PERFORMING THE FUZZY MATCH
Select a blank cell in your worksheet. From the Data tab, select Get Data, Combine Queries, Merge to open the Merge dialog. There are many subtle settings in this dialog that aren’t intuitive. Figure 2 shows the eight steps:
Fuzzy Excel
- From the top drop-down menu, select the Census table.
- In the small data preview, click on the heading(s) of the fields to be used for the matching. In this case, it’s the Employee Name heading.
- From the second drop-down menu, choose the name of the lookup table. In this case, Forms.
- In the data preview, click on the heading(s) of the fields to be used for matching, such as Name.
- Check the box for “Use fuzzy matching to perform the merge.”
- Several special settings are hidden behind the drop-down menu for the fuzzy matching options. Click the triangle to reveal this section.

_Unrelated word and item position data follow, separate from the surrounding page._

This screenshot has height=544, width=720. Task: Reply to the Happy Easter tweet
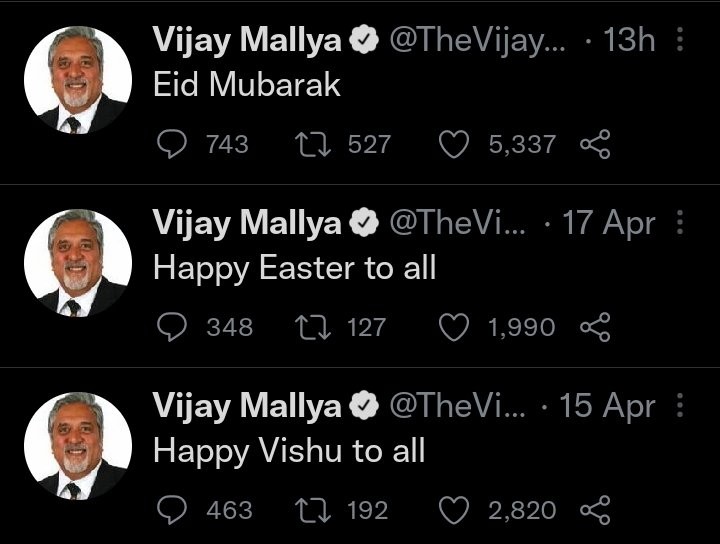pos(173,327)
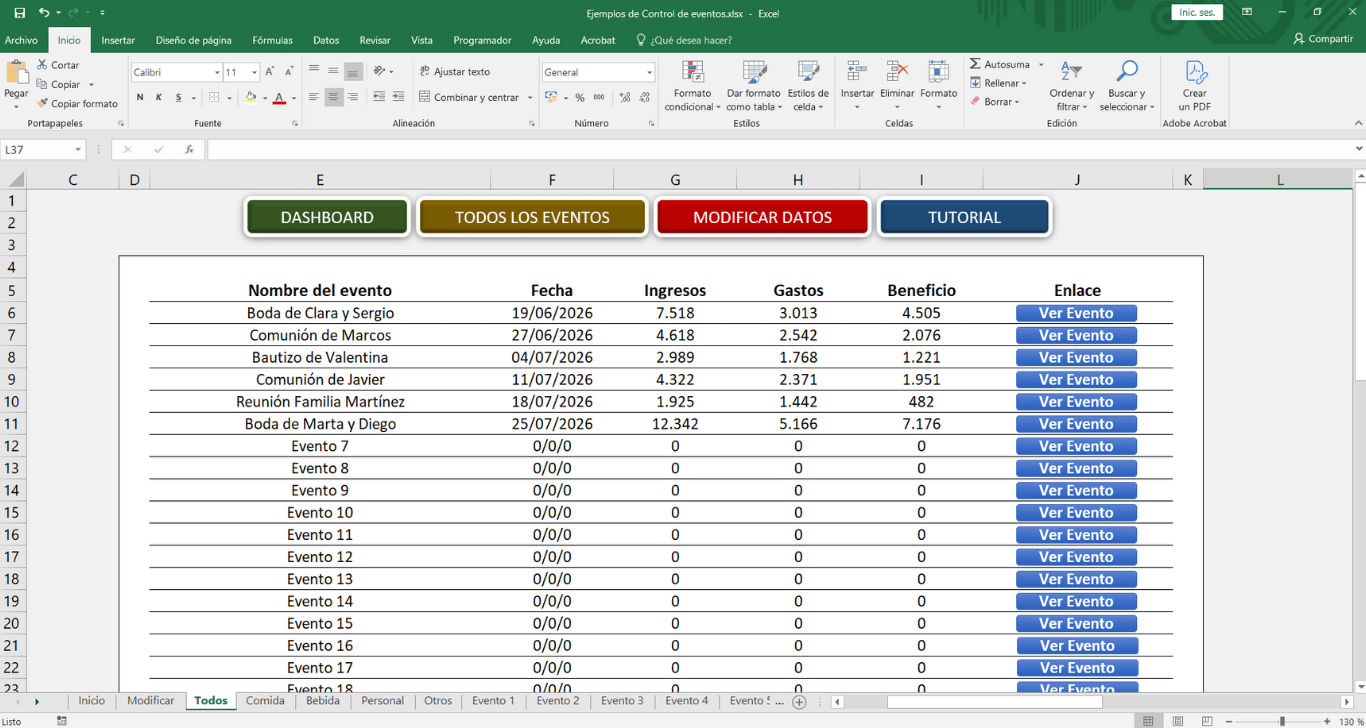Click the green DASHBOARD button
1366x728 pixels.
[327, 217]
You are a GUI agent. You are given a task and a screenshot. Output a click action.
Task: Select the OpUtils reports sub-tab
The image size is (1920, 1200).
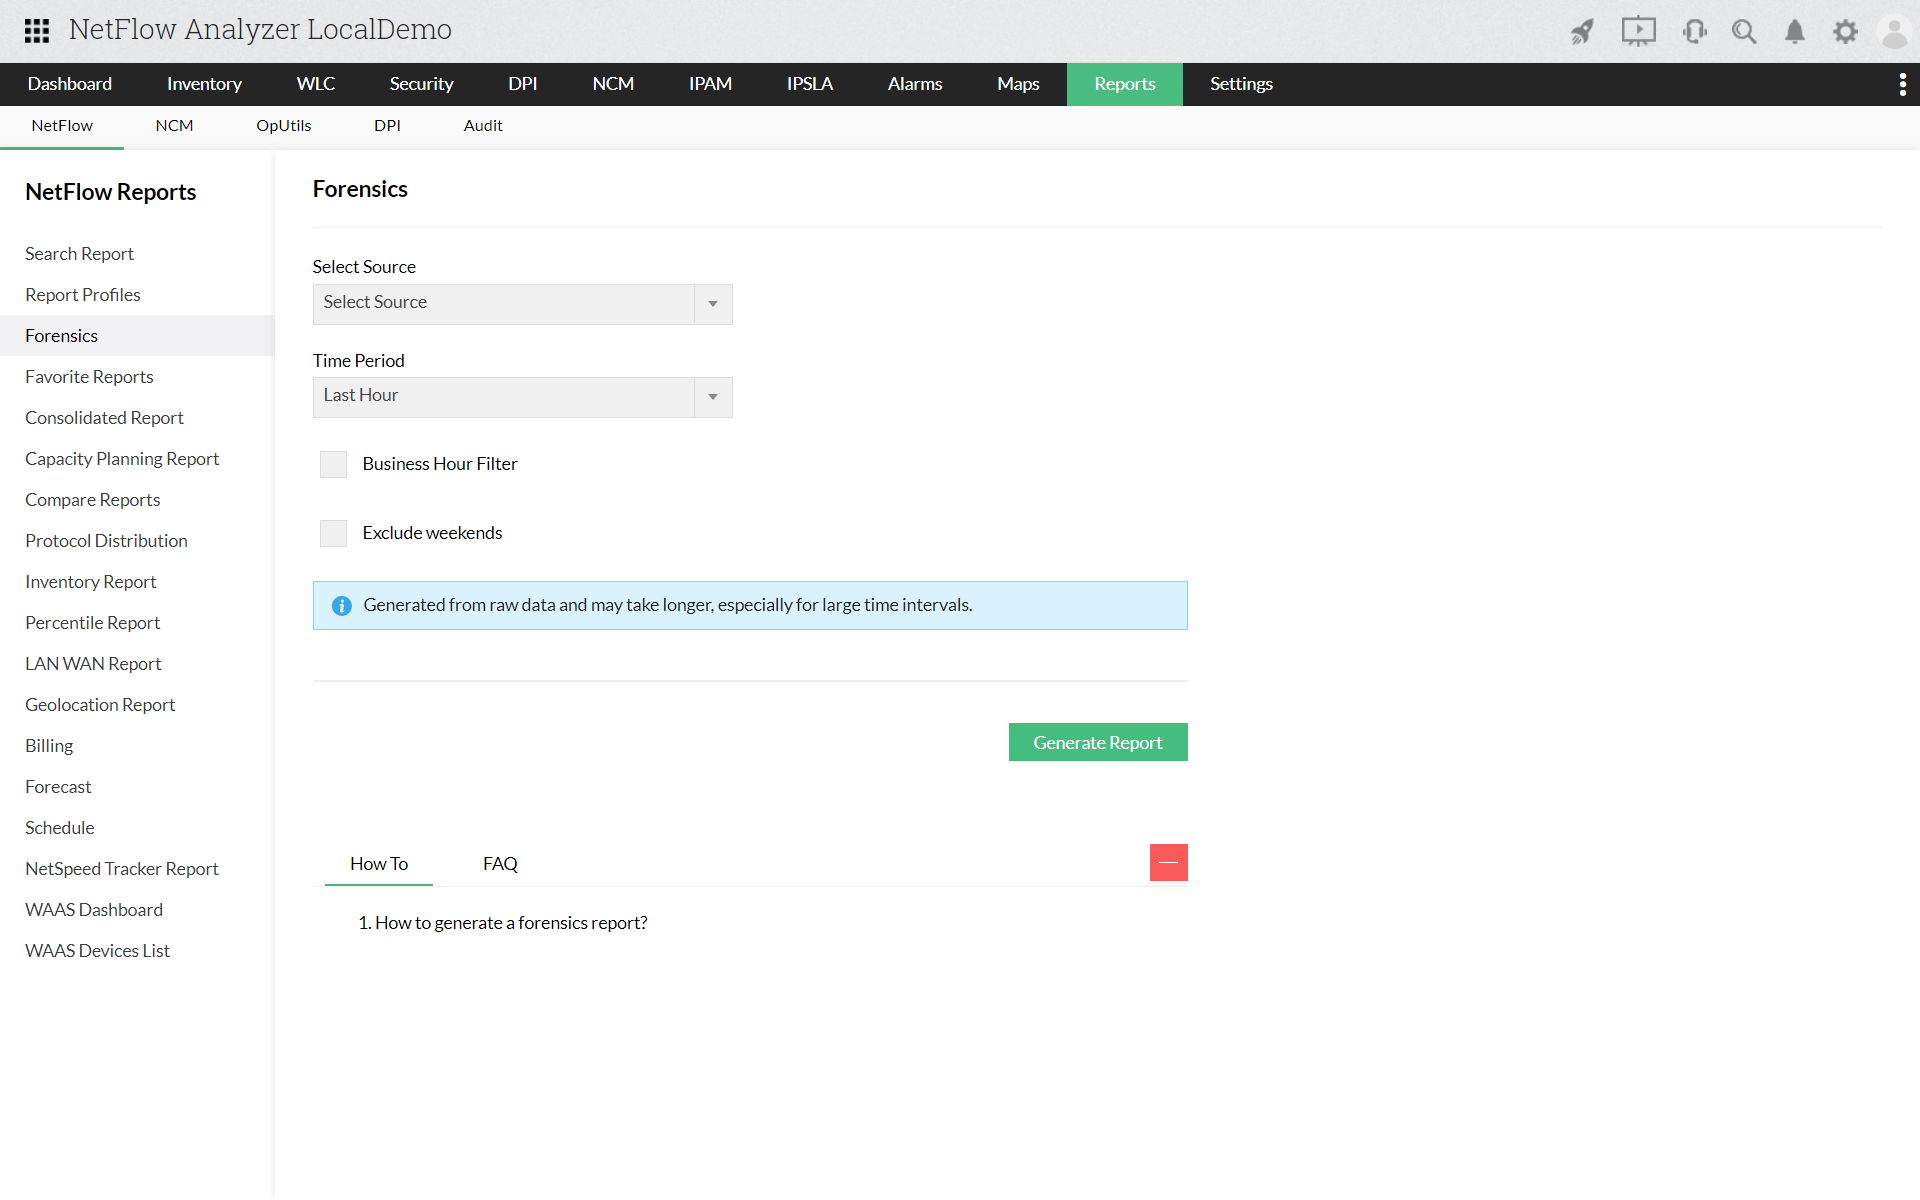coord(283,126)
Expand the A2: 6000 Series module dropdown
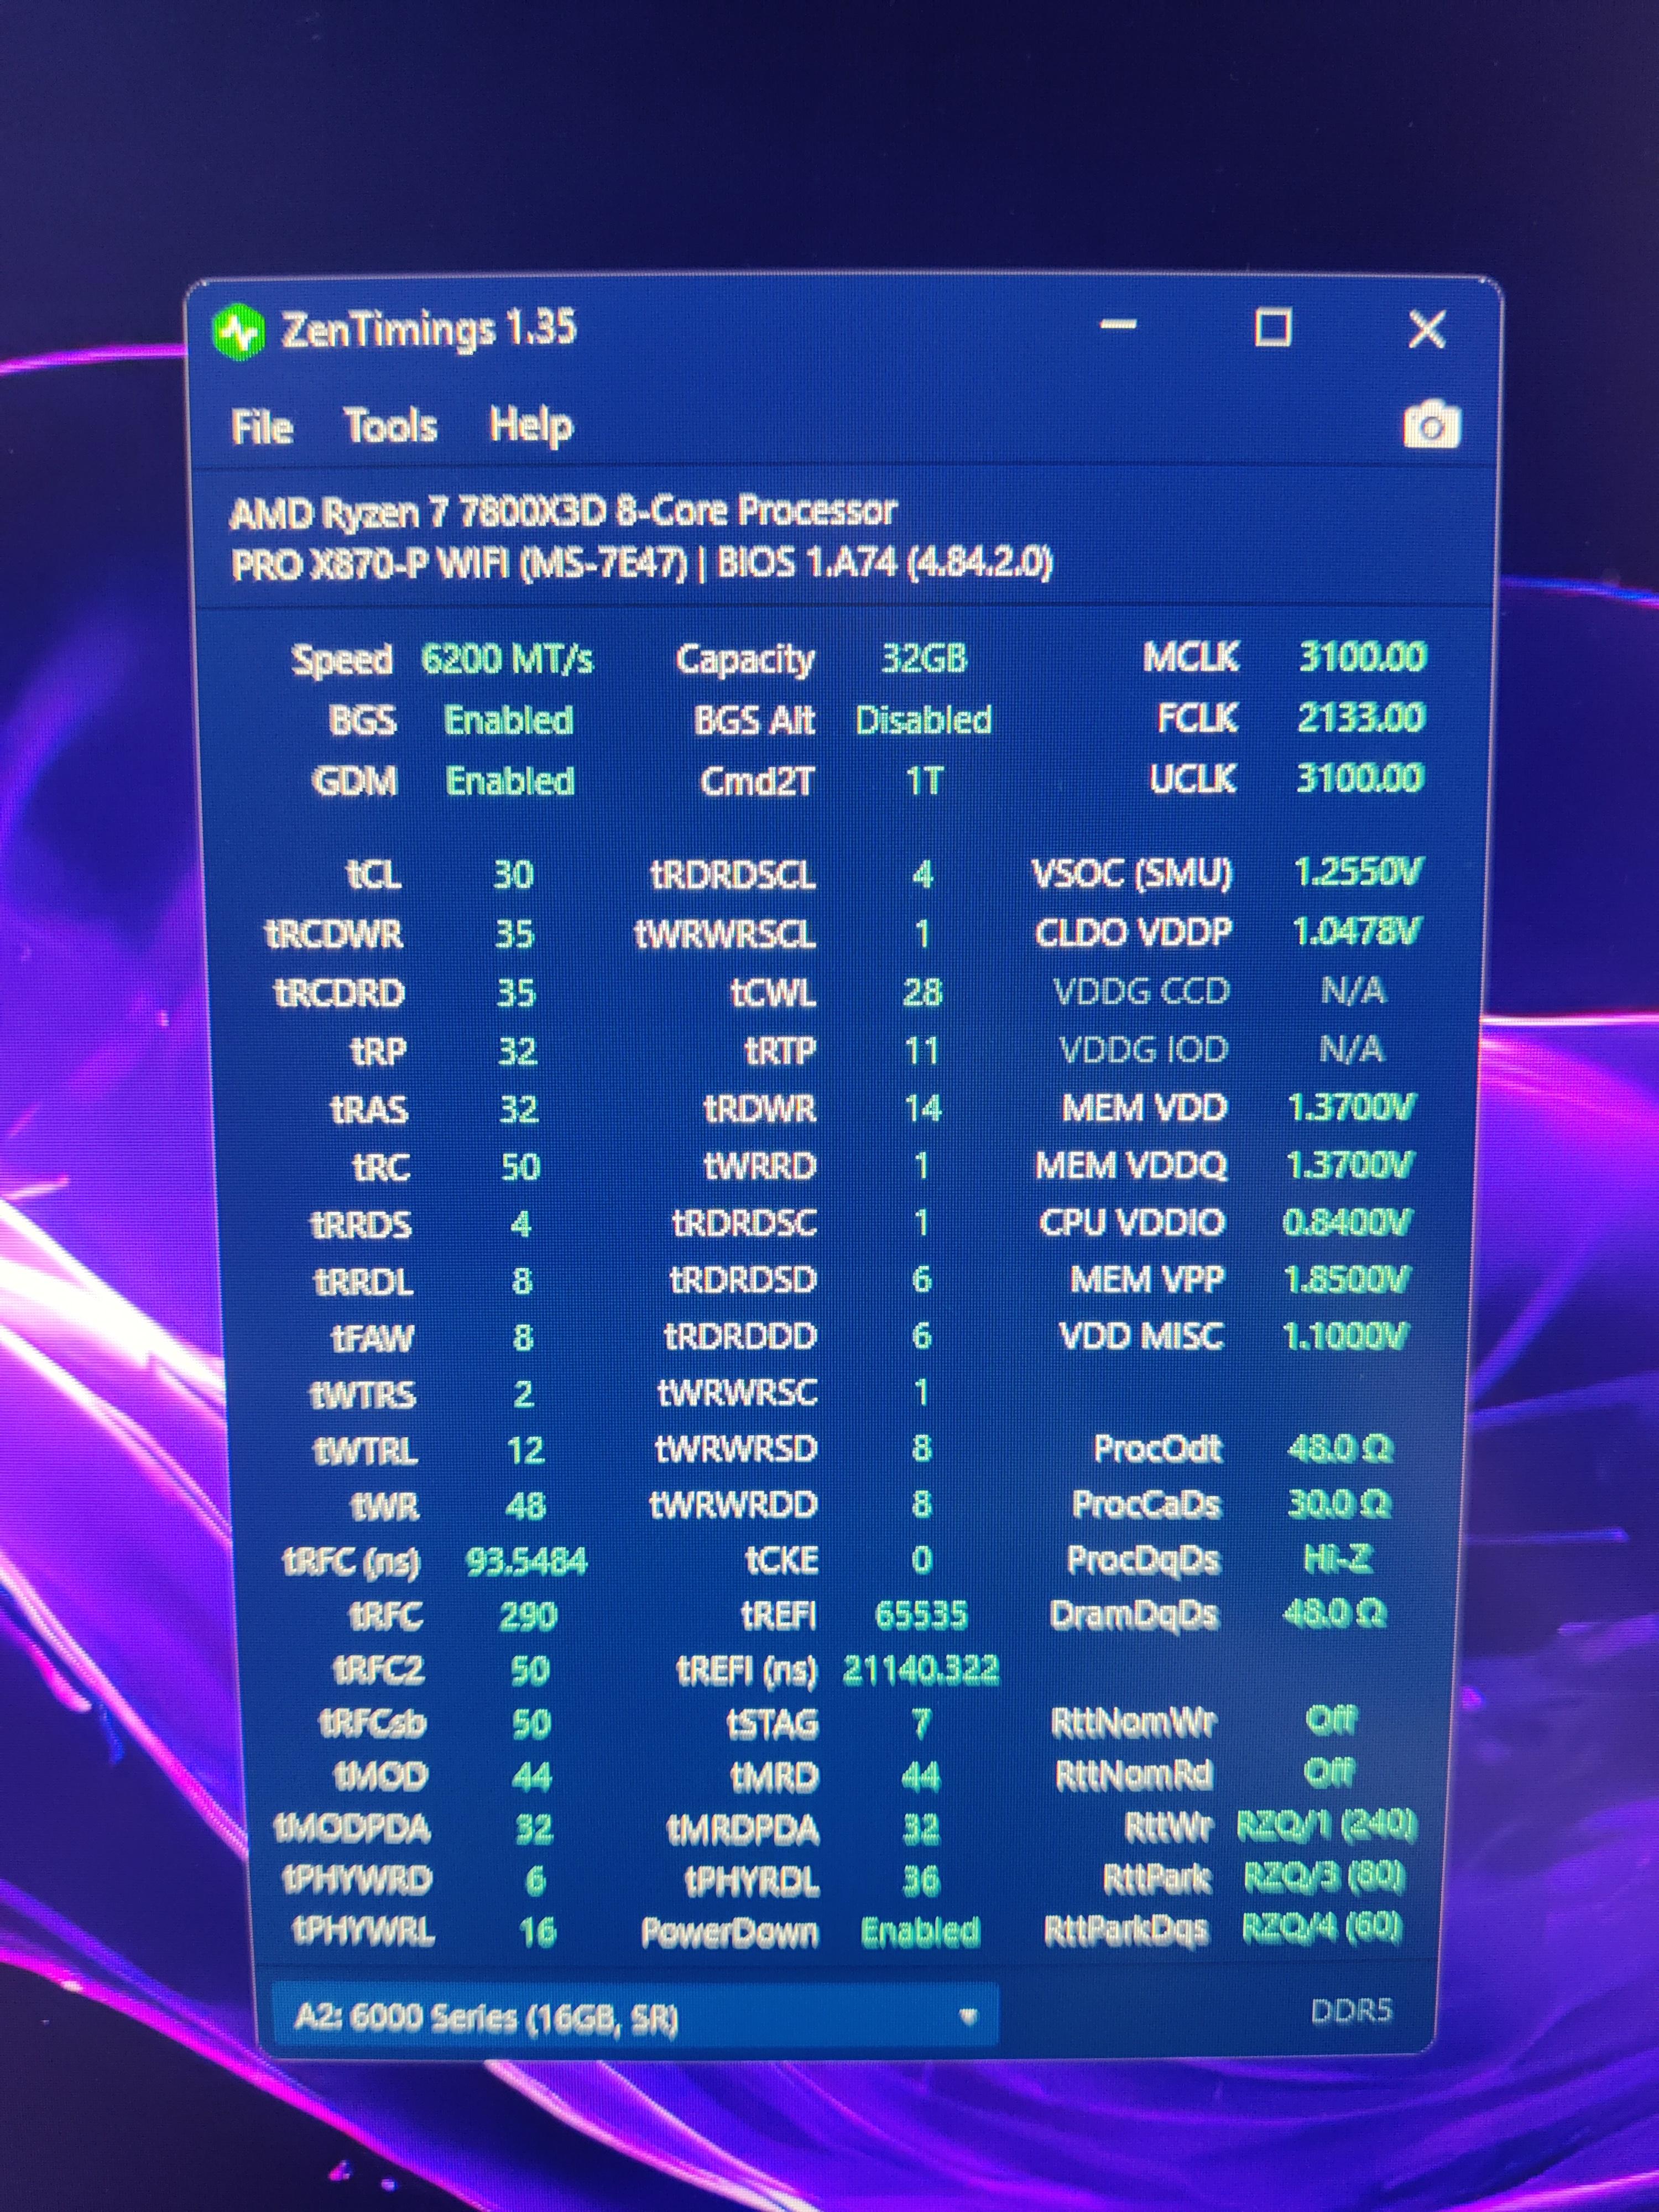 point(967,2016)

- Scroll to the bottom of the section and set Nicknames as the Transformation Table.
- Verify that the number of matches found is the same as the number of records in the Forms table.
Click OK to perform the merge. The grid in the Power Query Editor will show columns for Employee Name, Department, and then a column called Forms. The value in each row for Forms simply says “Table” in each row. To the right of the “Forms” heading is an Expand icon with two arrows pointing left and right. Click this icon to choose which fields from the Forms table to return.
Once you have the preview shown in the Power Query Editor, go to Home, Close & Load to deliver the results to a new table on a new worksheet. You could optionally use Close & Load To… and specify a location on an existing worksheet for the table.
At this point, review the results to make sure no false matches were found. If everything looks good, you can sort or filter to remove the records that show a match, leaving the people who haven’t turned in the form.
Ever since my Accounting 101 class, I was taught that “close” is never acceptable in accounting. This leads to a reluctance to trust the fuzzy matching algorithm. Yet there are cases where the fuzzy match tool is the only solution short of manually matching records.
SF Says:
As more people turn in their forms, choosing Data, Refresh All will automatically perform the fuzzy match again.